Species of gastropod

Gymnobela emertoni is a species of sea snail, a marine gastropod mollusk in the family Raphitomidae.

==Description==
The length of the shell varies between 14 mm and 27 mm.

(Original description) The shell is moderately large, stout and ovate. The body whorl is very large in proportion to the rest of the shell. Some of the upper whorls are ribbed and nodulous, while the two lower whorls have only spiral lines and lines of growth. The shell contains about eight whorls, three of which form a chestnut-colored protoconch. About three whorls below the protoconch are covered with prominent, longitudinal ribs, which form a well marked shoulder and are crossed by several conspicuous, revolving cinguli and grooves, which render them decidedly nodulous.

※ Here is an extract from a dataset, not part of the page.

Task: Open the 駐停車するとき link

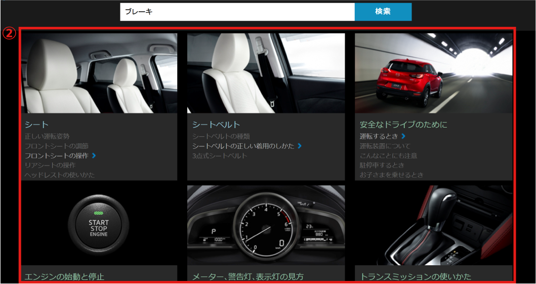Action: [x=382, y=165]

The subsutural band is broad, strongly concave, occupying nearly or quite half the breadth of the upper whorls, and is crossed by strongly receding, raised lines, parallel with the lines of growth of the sinus, but without spiral lines. The body whorl is large and swollen, covered throughout with very evident lines of growth, which are crossed, except on the subsutural band, by conspicuous, revolving cinguli, which are separated by spaces considerably exceeding their own breadth. The aperture is oblong-ovate, scarcely narrowed at the broad, short, open siphonal canal, and with a very wide and rather deep posterior sinus. The outer lip is thin and projects well forward beyond the sinus in a broadly rounded curve. The columella is straight, with a sinuous inner margin. The inner lip is marked by a narrow and thin enamel, which extends but little forward in a sinuous outline. The color is yellowish white under a thin, smooth, glossy, yellowish green epidermis.

==Distribution==
This marine species occurs on the Mid-Atlantic Ridge and off New Jersey and Virginia, USA.